Transition from non-active to active

1. CS-weekly / ChinaBlog.cc

Chinese culture.

2. pbwiki / Hanfu.info / eastseal – lishengshi.com / pkubio

My journey in website building started with Case Western Reserve University. When I initiated a pbwiki site to share information about Cleveland and Case Western. It didn’t get much attention. However, Zhong Wang, the former president was very encouraging. Then I get more interested in making websites. Besides ChinaBlog.cc, I also started these website:

Hanfu.info: A news translation website about hanfu costumes in China. I followed Chinese news about hanfu and translate them into English. Hope I can bridge the language gap between east and western culture. The website eventually failed and I lost my enthusiasm. A few lessons learned: 1) I overestimated the needs for such information outside the Chinese culture. 2) I am not a hanfu expert or cult; I am not a big translation fan either 3) News translation is really of little value; and even those news themselves had little value.

eastseal.com/lishengshi.com: I originally planned to build a website devoted to Chinese seal carving. Met similar problems as hanfu. The need is low, not to mention in English; I am not really an expert, I cannot contribute that much. I ended up making an inactive website for my master LiShengShi.
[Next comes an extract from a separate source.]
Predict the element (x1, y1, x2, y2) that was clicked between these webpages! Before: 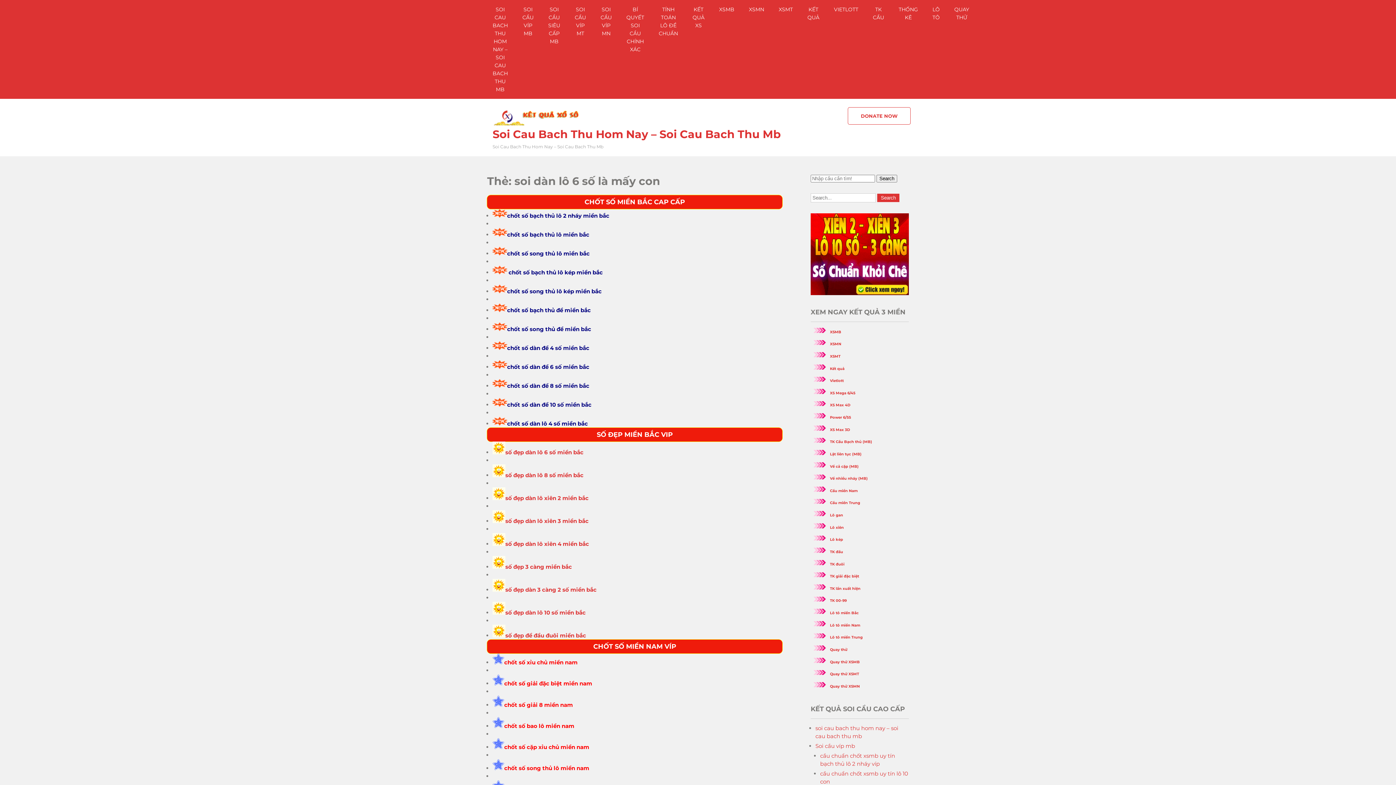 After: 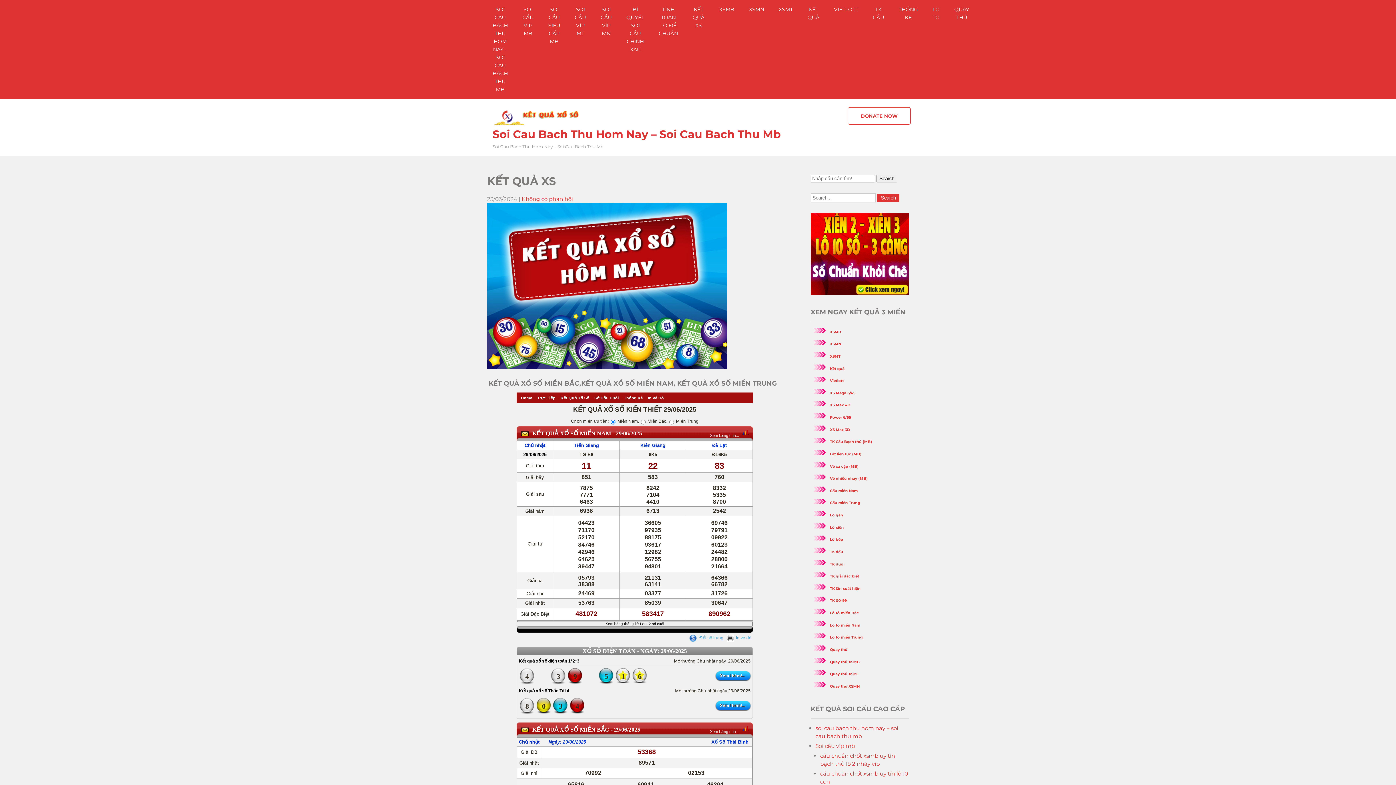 Action: label: KẾT QUẢ XS bbox: (685, 0, 712, 34)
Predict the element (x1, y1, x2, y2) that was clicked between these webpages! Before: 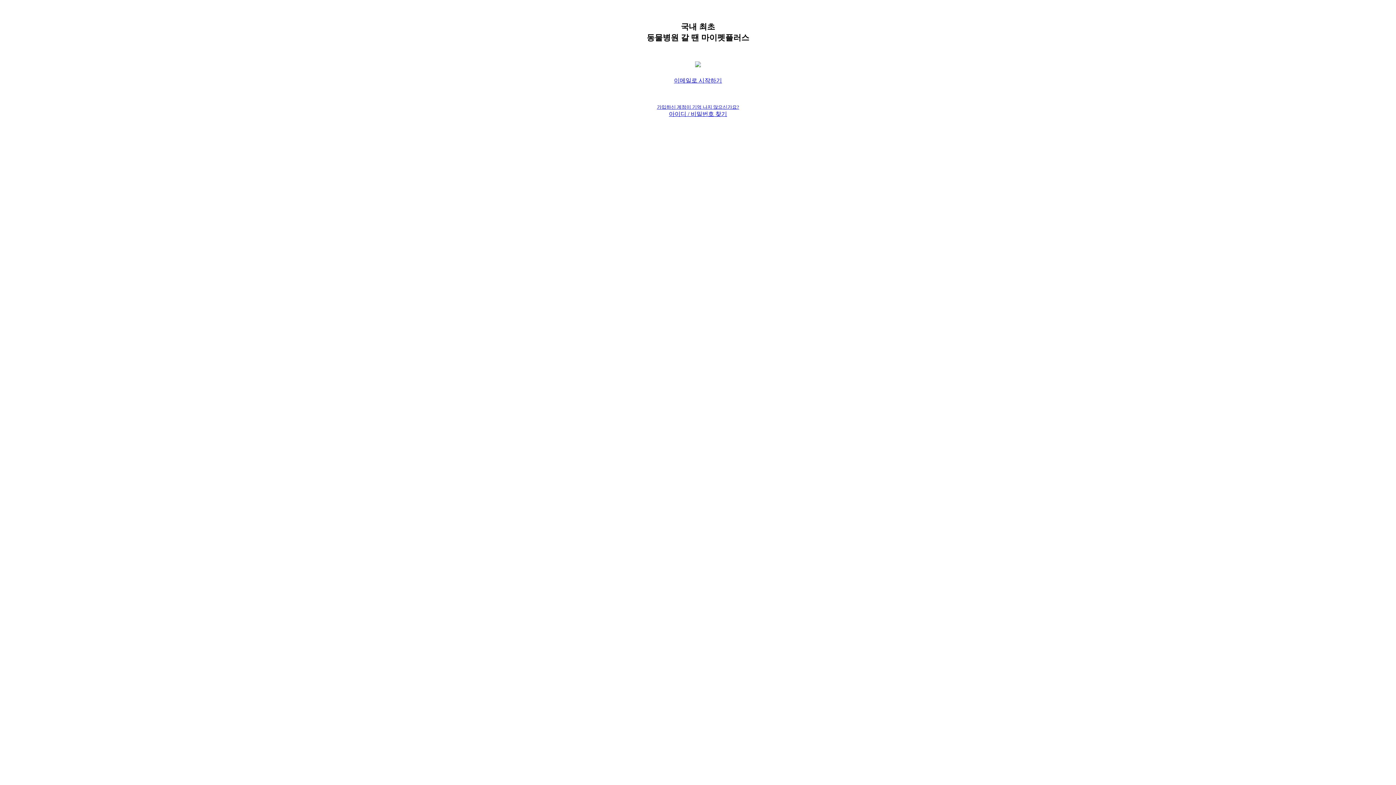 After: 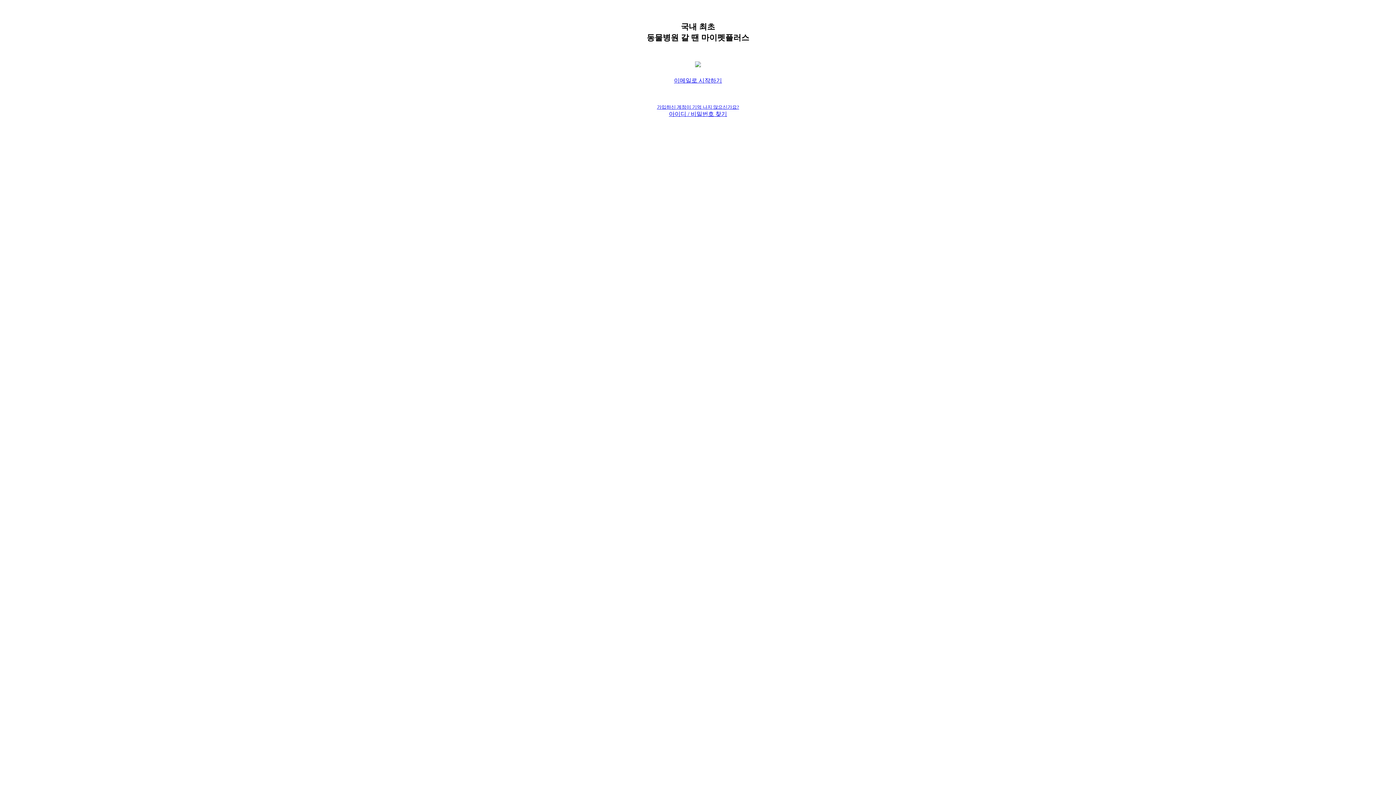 Action: label: 가입하신 계정이 기억 나지 않으신가요? bbox: (657, 104, 739, 109)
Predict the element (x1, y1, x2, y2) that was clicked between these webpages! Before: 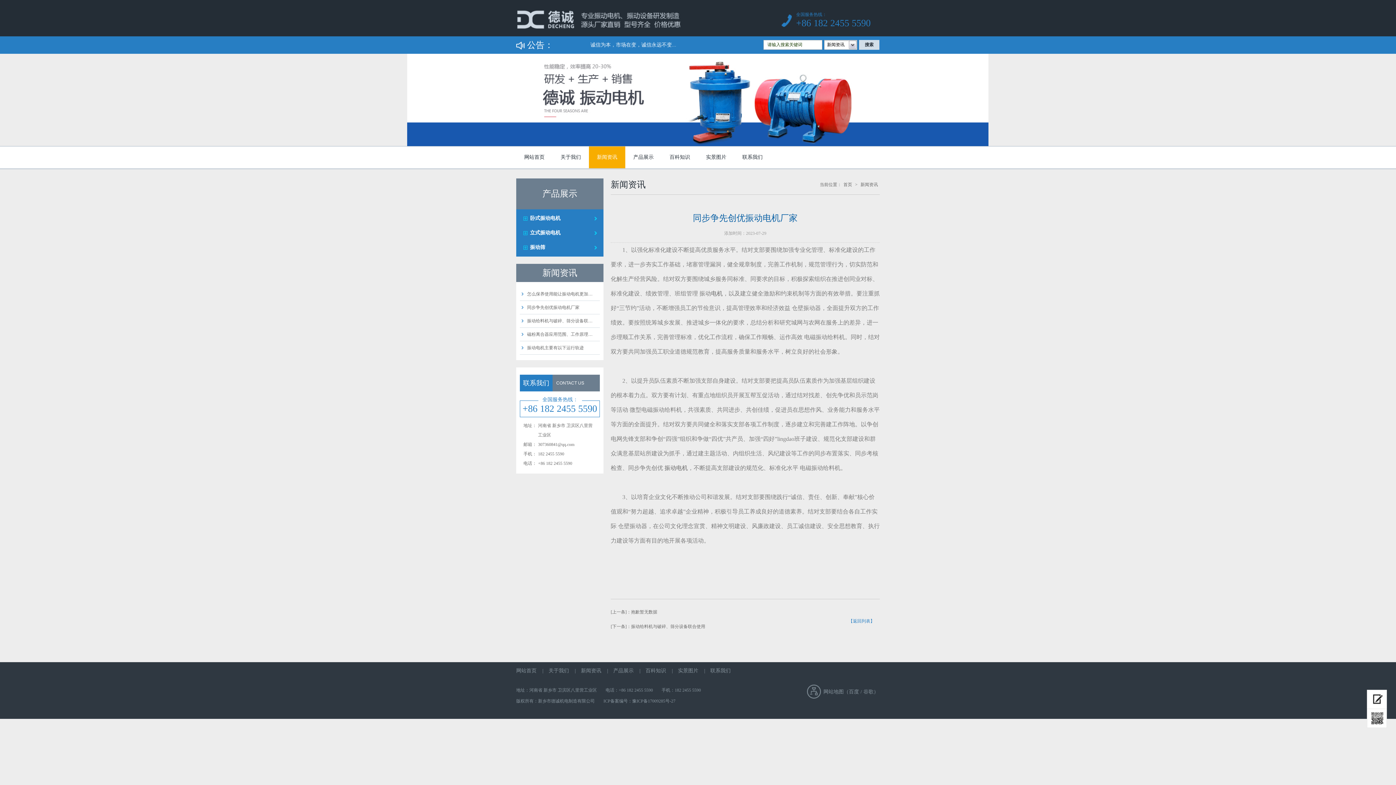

pkubio.org: I felt we needed a website for our reunion. So I created this website. It’s doing what it supposed to do. I don’t think it will grow much as I originally speculated. We are still a loose organization.

3. BioEquity / PSIC

I have long been interested in finance and investing since the craze in 2007

4. Bike Club

I bought my Trek 7000 happily in August 2006, when summer is partly over. I rode back from the B&K bike store in Mayfield. Then I decided to start a bike club, which I always dreamed to join in college. Over the years, we had a few close members: Feng Xue, Qingjiang Li, Chao Fang. And a few pop-ups: Wang Yang, Wenqian Hu, Mingming Zhang. Lesson learned: those who are interested will always try to make it; those who are not interested will not come anyway.